----- Source data -----
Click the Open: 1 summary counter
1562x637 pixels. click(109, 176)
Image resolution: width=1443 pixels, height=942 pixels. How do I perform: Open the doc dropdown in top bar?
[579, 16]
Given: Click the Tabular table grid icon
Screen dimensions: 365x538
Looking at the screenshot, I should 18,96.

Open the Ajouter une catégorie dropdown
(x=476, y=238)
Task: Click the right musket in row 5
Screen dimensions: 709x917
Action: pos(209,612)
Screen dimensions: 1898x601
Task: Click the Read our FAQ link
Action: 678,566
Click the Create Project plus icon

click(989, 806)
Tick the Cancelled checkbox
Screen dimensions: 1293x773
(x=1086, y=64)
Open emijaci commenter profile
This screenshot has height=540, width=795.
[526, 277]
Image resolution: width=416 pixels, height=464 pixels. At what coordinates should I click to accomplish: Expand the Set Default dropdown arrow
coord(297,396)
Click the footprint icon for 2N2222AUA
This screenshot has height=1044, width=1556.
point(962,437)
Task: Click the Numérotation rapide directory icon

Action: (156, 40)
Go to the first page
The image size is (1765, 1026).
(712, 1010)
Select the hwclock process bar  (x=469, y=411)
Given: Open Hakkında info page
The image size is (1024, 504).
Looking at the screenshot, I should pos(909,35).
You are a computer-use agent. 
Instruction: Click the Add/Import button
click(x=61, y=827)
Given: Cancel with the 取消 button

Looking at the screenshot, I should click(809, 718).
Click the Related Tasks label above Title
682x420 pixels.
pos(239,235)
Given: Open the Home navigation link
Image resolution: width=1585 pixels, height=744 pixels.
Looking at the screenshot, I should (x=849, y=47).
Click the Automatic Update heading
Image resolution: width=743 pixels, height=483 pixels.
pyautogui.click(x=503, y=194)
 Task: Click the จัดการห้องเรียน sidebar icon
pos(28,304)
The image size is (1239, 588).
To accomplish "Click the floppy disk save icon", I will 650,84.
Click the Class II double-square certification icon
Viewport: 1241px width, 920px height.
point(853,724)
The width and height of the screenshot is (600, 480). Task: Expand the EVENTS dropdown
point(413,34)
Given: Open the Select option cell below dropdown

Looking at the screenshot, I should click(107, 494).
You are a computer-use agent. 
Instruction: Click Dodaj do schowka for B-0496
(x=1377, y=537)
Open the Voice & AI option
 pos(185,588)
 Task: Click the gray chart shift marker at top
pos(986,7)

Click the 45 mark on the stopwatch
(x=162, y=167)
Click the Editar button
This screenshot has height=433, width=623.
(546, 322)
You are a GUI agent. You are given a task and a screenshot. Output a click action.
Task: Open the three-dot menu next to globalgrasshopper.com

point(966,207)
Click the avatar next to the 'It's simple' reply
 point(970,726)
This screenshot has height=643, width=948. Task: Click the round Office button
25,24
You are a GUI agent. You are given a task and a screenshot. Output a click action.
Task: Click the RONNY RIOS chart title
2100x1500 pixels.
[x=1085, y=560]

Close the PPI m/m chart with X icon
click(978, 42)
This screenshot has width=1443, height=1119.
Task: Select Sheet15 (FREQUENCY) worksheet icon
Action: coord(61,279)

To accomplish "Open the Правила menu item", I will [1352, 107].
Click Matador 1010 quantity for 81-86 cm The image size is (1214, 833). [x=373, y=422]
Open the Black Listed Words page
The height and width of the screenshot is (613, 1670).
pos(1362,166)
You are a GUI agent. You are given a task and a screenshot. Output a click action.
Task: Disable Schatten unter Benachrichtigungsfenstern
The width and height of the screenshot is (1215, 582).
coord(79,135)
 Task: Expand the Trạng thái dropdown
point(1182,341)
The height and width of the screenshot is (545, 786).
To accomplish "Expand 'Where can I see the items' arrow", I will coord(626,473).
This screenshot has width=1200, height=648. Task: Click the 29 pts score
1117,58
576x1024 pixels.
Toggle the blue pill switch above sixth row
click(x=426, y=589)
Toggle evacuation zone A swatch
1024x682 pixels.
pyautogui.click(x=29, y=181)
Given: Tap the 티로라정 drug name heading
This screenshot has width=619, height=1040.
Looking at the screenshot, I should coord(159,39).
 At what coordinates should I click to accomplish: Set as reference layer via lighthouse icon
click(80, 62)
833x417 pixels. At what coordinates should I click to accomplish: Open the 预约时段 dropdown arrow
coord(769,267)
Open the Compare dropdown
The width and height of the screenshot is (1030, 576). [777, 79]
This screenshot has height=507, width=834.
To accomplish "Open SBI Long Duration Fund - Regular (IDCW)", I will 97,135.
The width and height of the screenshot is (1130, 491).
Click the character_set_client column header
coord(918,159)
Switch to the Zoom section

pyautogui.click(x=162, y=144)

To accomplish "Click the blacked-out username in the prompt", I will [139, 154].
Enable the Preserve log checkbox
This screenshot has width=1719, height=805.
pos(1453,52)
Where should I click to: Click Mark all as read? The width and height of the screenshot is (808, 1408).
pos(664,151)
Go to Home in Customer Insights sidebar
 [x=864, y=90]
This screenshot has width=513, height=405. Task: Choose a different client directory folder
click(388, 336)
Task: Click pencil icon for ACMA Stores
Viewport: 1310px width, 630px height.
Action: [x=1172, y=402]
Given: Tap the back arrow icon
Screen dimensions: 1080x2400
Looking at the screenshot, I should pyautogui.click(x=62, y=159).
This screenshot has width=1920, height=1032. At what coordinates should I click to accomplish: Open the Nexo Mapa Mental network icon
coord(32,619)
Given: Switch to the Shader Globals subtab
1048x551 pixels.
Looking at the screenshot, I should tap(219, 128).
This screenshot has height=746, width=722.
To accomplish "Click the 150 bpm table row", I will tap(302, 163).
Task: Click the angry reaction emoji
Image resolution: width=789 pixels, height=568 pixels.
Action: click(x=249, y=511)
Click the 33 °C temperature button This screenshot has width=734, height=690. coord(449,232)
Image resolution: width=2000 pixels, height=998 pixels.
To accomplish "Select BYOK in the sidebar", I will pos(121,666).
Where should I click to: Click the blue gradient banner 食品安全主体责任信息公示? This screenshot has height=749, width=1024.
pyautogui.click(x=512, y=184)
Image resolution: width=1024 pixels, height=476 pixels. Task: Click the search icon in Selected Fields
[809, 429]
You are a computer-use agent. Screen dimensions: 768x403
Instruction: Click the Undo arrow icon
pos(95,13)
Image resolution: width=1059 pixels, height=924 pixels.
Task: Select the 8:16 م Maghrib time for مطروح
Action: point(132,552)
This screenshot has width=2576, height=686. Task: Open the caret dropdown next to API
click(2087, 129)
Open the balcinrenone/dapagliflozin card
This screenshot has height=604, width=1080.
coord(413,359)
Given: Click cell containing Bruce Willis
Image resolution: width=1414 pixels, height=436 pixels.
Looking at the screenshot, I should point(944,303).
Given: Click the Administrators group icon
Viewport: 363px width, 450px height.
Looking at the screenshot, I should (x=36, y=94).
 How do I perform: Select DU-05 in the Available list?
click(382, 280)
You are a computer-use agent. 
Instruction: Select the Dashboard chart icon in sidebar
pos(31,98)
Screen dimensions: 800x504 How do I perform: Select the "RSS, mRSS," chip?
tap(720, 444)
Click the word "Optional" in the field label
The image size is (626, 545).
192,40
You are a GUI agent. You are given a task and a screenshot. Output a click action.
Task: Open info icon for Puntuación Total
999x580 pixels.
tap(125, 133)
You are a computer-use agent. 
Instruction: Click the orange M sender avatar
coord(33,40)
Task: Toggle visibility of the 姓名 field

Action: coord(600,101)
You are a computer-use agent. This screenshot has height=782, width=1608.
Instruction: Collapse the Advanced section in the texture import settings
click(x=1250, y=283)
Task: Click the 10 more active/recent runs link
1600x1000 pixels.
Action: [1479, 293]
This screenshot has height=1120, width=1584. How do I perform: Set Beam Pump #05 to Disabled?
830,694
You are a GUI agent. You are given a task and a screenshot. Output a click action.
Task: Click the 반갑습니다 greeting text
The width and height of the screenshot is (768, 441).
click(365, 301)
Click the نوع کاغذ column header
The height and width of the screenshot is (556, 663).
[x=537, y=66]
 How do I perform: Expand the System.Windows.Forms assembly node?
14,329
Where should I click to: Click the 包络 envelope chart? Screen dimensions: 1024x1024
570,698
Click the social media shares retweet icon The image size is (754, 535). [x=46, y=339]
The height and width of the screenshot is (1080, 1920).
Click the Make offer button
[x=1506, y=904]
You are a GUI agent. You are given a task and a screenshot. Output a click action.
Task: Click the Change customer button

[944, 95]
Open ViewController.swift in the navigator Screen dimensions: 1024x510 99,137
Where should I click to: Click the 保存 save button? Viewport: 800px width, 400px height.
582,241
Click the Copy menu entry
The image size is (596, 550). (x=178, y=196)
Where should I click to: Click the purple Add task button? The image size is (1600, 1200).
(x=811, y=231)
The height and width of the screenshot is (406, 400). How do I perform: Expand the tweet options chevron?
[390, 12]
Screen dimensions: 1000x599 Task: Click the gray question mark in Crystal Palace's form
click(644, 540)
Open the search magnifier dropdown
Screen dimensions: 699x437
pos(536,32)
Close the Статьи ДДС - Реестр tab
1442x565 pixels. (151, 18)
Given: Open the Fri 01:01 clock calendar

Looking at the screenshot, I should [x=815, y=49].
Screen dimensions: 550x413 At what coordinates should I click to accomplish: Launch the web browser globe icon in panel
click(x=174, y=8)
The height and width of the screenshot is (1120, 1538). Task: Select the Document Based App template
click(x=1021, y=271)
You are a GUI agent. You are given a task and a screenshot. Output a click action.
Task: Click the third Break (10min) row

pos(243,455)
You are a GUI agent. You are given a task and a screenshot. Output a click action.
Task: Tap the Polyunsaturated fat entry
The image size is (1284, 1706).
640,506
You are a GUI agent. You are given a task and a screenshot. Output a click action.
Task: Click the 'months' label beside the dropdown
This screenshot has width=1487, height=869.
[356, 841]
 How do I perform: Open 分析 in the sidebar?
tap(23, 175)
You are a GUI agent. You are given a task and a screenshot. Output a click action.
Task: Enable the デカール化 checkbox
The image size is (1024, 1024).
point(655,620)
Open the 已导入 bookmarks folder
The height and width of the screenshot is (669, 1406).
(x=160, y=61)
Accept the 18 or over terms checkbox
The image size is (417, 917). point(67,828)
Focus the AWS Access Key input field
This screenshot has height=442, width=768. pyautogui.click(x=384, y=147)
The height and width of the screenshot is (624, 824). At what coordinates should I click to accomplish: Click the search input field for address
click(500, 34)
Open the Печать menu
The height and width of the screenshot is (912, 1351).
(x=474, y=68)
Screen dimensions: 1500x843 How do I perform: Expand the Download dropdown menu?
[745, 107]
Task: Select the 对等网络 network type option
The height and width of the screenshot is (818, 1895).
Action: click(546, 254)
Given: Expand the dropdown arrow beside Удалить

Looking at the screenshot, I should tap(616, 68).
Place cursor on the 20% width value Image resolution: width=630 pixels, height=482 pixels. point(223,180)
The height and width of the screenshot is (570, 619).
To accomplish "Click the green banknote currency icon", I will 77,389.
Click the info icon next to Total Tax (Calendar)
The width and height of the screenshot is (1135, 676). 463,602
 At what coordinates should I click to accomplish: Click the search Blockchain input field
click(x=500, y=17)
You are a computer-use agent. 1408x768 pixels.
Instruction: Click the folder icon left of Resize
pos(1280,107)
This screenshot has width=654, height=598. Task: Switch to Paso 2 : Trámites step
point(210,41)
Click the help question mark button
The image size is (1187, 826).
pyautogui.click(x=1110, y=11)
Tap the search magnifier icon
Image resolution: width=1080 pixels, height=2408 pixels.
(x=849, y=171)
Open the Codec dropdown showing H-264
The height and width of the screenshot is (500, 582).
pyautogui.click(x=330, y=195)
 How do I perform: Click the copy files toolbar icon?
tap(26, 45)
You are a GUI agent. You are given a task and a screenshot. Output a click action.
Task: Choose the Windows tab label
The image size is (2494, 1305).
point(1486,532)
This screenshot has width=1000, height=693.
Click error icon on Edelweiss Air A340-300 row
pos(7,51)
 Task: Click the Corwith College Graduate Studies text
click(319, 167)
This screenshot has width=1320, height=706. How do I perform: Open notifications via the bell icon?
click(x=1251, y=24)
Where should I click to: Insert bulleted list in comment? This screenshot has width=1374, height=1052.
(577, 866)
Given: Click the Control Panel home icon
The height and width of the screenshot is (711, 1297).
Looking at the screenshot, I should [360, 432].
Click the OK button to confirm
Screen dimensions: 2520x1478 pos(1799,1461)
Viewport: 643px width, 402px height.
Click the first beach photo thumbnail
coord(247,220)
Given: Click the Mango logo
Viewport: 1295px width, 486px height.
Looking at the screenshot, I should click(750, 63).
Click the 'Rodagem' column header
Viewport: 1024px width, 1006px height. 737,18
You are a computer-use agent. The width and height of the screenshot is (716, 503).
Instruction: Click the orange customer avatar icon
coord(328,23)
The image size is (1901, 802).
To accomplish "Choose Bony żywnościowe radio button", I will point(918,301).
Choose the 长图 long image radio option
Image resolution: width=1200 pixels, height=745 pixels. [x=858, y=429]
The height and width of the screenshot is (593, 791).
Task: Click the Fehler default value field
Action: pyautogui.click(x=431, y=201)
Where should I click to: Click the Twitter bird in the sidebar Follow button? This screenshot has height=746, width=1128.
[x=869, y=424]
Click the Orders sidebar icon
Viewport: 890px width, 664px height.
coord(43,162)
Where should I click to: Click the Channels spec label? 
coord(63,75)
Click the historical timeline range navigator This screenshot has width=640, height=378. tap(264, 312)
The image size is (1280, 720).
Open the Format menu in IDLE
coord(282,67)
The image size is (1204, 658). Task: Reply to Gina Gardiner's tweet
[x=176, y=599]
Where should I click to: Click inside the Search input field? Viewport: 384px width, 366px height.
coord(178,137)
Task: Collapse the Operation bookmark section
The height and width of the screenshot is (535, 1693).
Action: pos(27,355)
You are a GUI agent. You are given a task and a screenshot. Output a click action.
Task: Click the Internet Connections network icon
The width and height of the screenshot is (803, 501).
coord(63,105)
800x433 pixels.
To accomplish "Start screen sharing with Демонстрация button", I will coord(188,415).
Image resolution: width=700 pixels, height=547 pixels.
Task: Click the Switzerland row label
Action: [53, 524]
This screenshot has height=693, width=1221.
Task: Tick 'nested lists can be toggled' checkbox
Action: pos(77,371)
-----
Directions for this task:
Lines after the one containing "Given: Open the Home navigation link" are left out; every line from the start of the entries through that line is restated word for word.

The completed task:
Click the Open: 1 summary counter
1562x637 pixels. click(109, 176)
Image resolution: width=1443 pixels, height=942 pixels. How do I perform: Open the doc dropdown in top bar?
[579, 16]
Given: Click the Tabular table grid icon
Screen dimensions: 365x538
Looking at the screenshot, I should 18,96.

Open the Ajouter une catégorie dropdown
(x=476, y=238)
Task: Click the right musket in row 5
Screen dimensions: 709x917
Action: pos(209,612)
Screen dimensions: 1898x601
Task: Click the Read our FAQ link
Action: 678,566
Click the Create Project plus icon

click(989, 806)
Tick the Cancelled checkbox
Screen dimensions: 1293x773
(x=1086, y=64)
Open emijaci commenter profile
This screenshot has height=540, width=795.
[526, 277]
Image resolution: width=416 pixels, height=464 pixels. At what coordinates should I click to accomplish: Expand the Set Default dropdown arrow
coord(297,396)
Click the footprint icon for 2N2222AUA
This screenshot has height=1044, width=1556.
point(962,437)
Task: Click the Numérotation rapide directory icon

Action: (156, 40)
Go to the first page
The image size is (1765, 1026).
(712, 1010)
Select the hwclock process bar  (x=469, y=411)
Given: Open Hakkında info page
The image size is (1024, 504).
Looking at the screenshot, I should pos(909,35).
You are a computer-use agent. 
Instruction: Click the Add/Import button
click(x=61, y=827)
Given: Cancel with the 取消 button

Looking at the screenshot, I should click(809, 718).
Click the Related Tasks label above Title
682x420 pixels.
pos(239,235)
Given: Open the Home navigation link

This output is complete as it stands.